Another limitation of our current system relates to its lack of “turn-key” sustainability. In this version, at the beginning of each DM cycle the population registry must be manually “loaded” with: (1) the mammogram-at-risk cohort, (2) mammography due dates, and (3) up-to-date patient–provider linkage. Because patient inclusion in the registry is static throughout the cycle, influx and efflux of patients from the network are not automatically updated, resulting in diminishing accuracy over time. Future implementations will incorporate a dynamic patient–provider linkage representation. Similarly, future versions should provide a reliable method for tracking of report results and provide an interface for PCPs to manually review and edit their list of linked patients. Future versions of the tool could also allow for more customized population rules and generate patient outreach materials written in the patient's native language.
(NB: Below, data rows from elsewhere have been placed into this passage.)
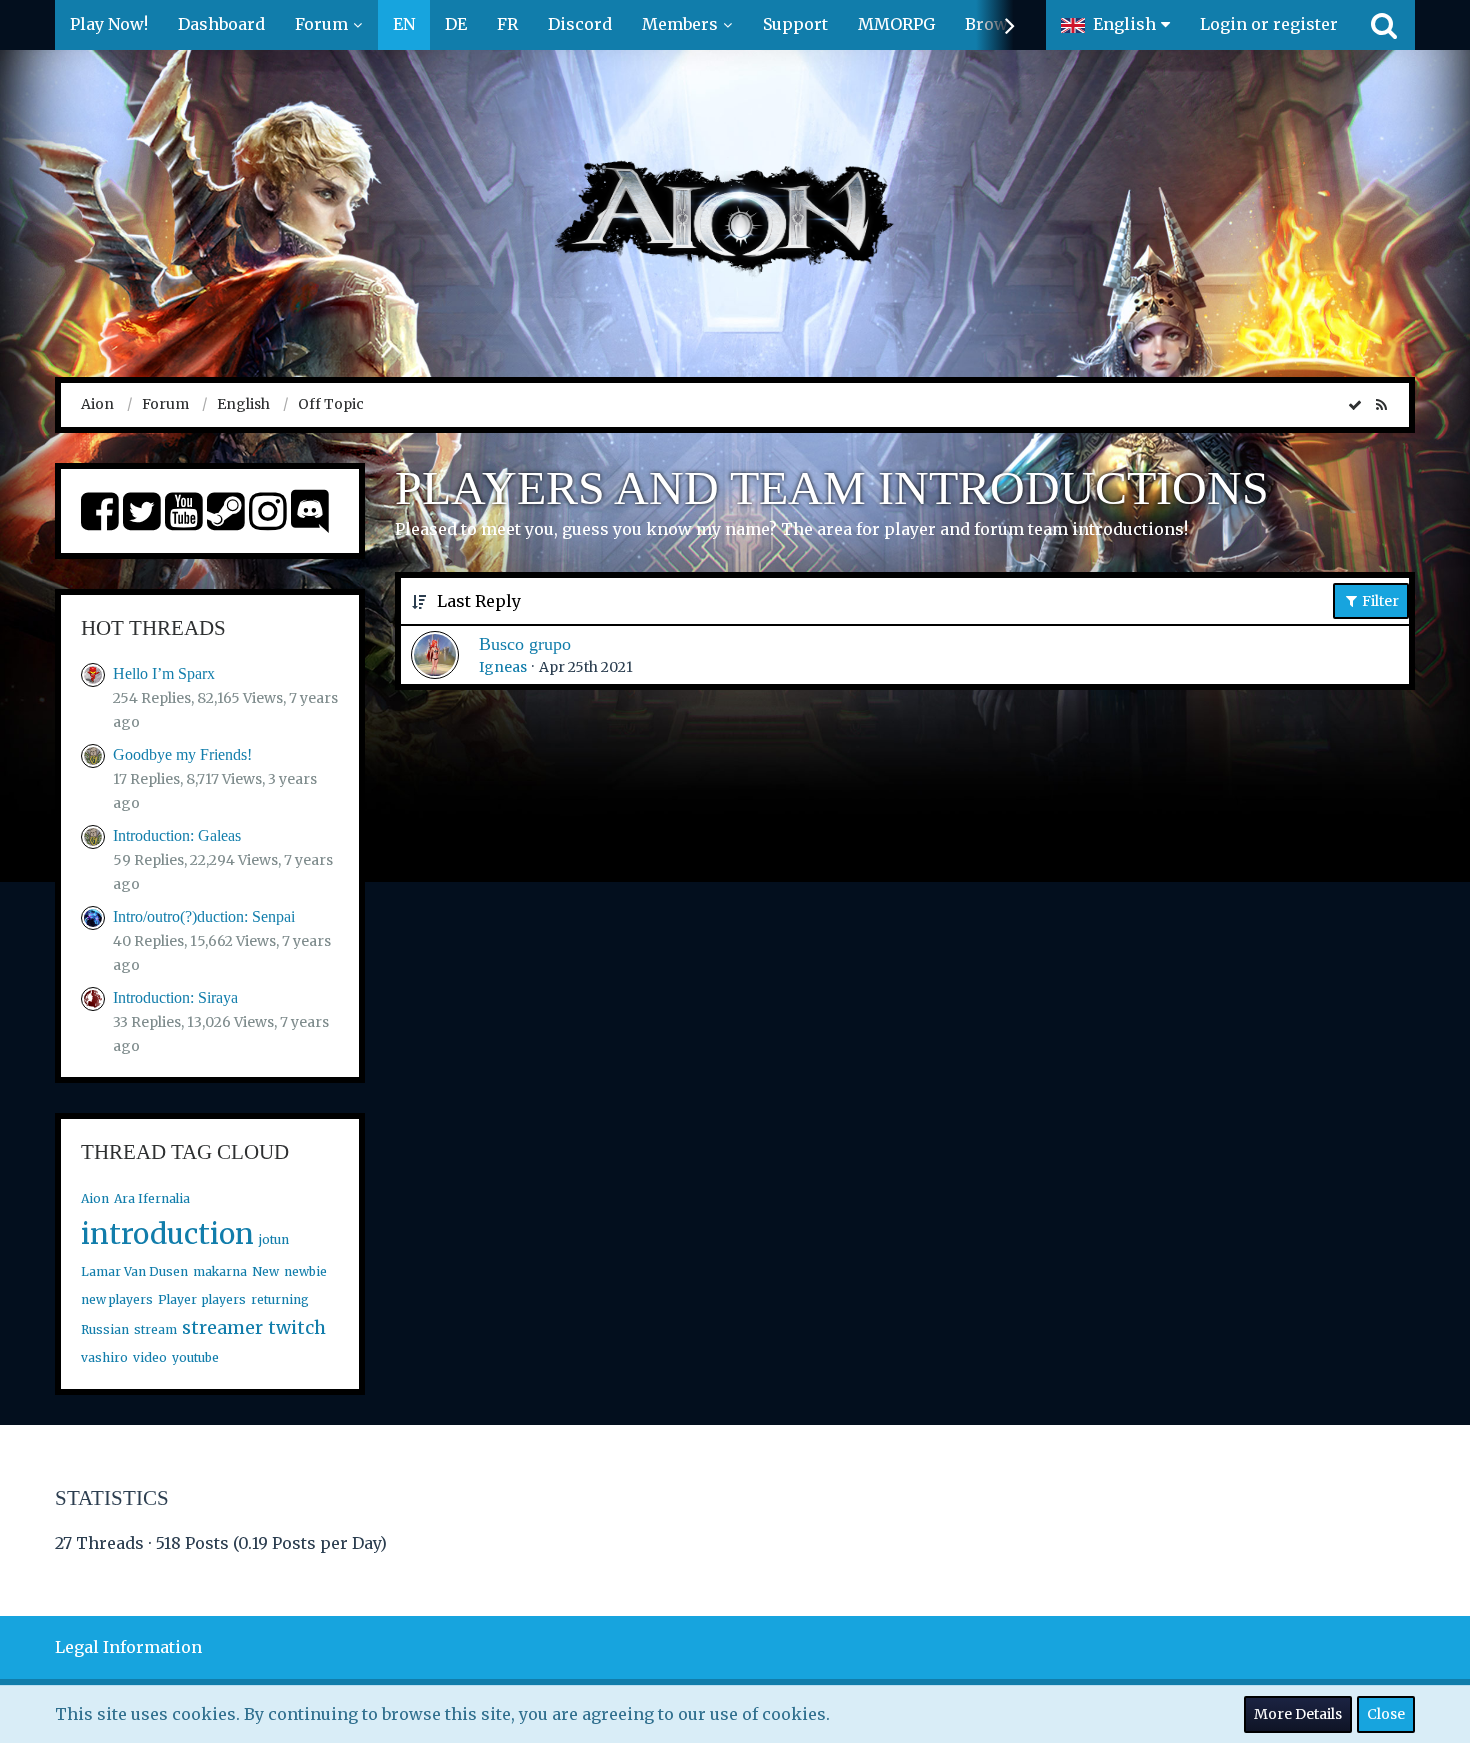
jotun (274, 1239)
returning (280, 1299)
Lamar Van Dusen (134, 1271)
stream (155, 1329)
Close (1386, 1714)
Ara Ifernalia (152, 1198)
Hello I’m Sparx (164, 673)
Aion (95, 1198)
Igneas (503, 667)
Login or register (1269, 24)
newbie (305, 1271)
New (265, 1271)
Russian (105, 1329)
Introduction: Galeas (177, 835)
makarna (220, 1271)
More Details (1298, 1714)
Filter (1379, 601)
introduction (167, 1234)
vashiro (104, 1357)
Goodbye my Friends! (182, 754)
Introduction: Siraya (175, 997)
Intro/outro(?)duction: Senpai (204, 916)
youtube (195, 1357)
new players (117, 1299)
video (150, 1357)
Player (177, 1299)
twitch (297, 1327)
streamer (222, 1327)
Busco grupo (525, 644)
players (224, 1299)
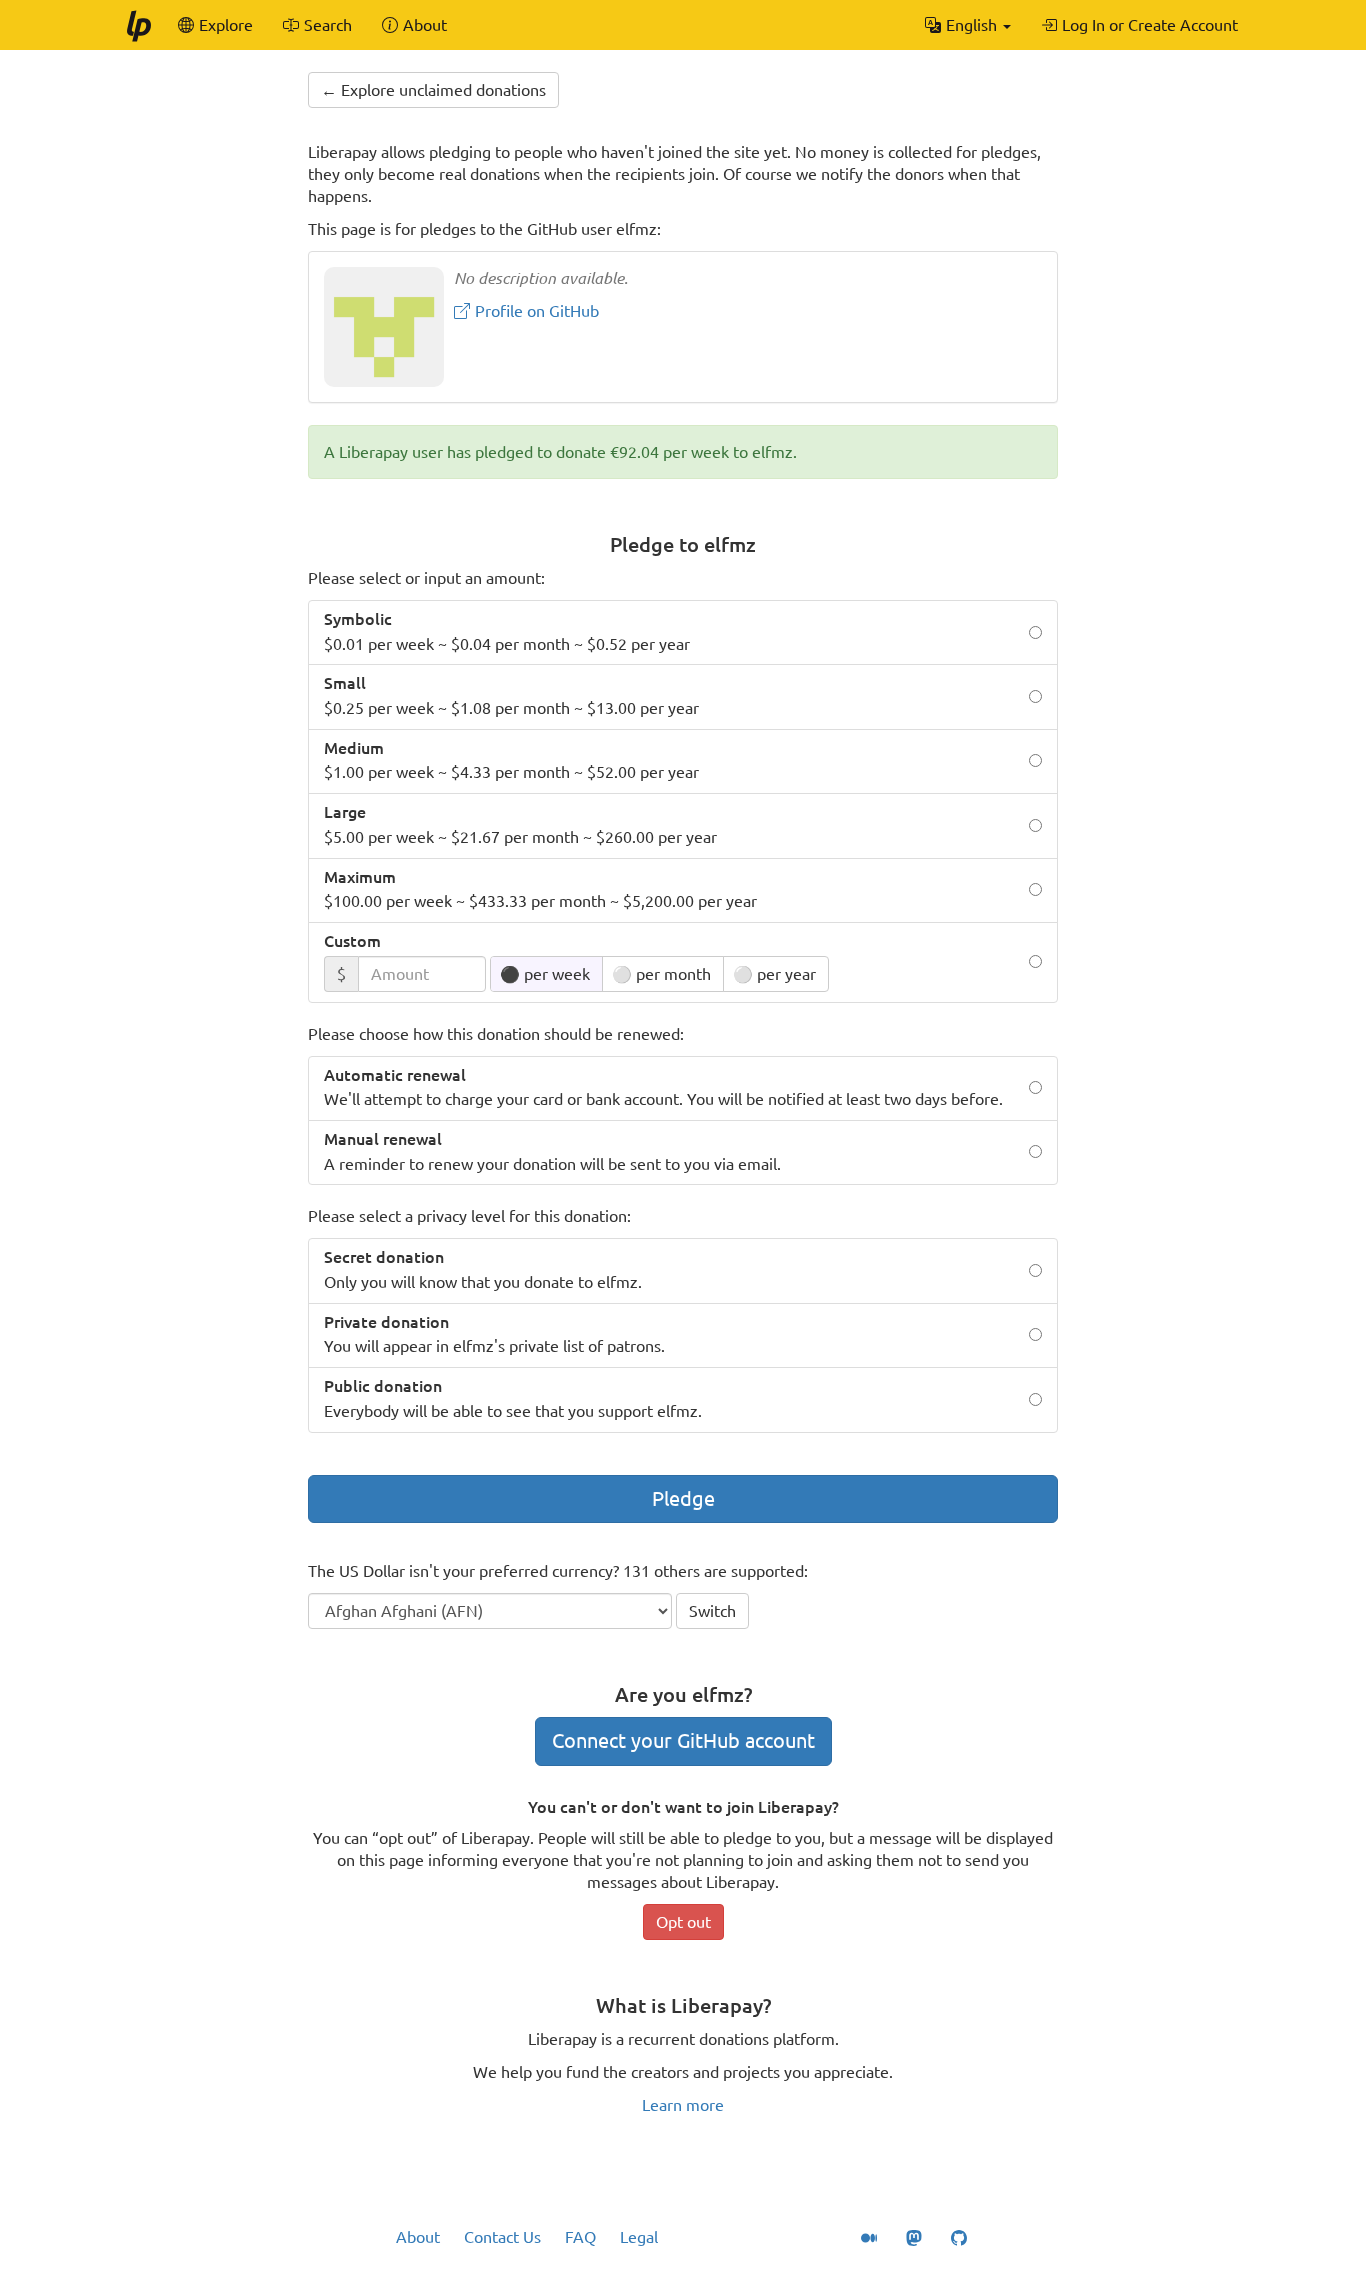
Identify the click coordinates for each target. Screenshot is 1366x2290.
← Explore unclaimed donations (433, 90)
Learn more (683, 2105)
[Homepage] (138, 25)
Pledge (683, 1498)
Despite these limitations, MFT was successfully implemented and used in a heterogeneous primary care network. Although many similar initiatives have shown only modest uptake by providers, MFT was voluntarily used by nearly all providers. Because process metrics of care do not always translate into clinical outcomes, longer-term follow-up will be needed to determine whether use of this system results in higher mammogram completion rates over time compared to a control population. Full results reporting 1-year mammogram completion rates are unavailable at this time and will be reported in a future publication.
As system-level quality initiatives such as pay-for-performance, 50,51 at-risk financial withholds, and physician report cards 52,53 become more commonplace, health care organizations will need to allocate adequate resources to support population-level registry management initiatives such as MFT. To be successful, population-based health care information technology solutions must accommodate provider and practice workflow in a flexible system that uses highly accurate patient lists, simple and convenient provider screening, and automated surveillance and patient outreach methods.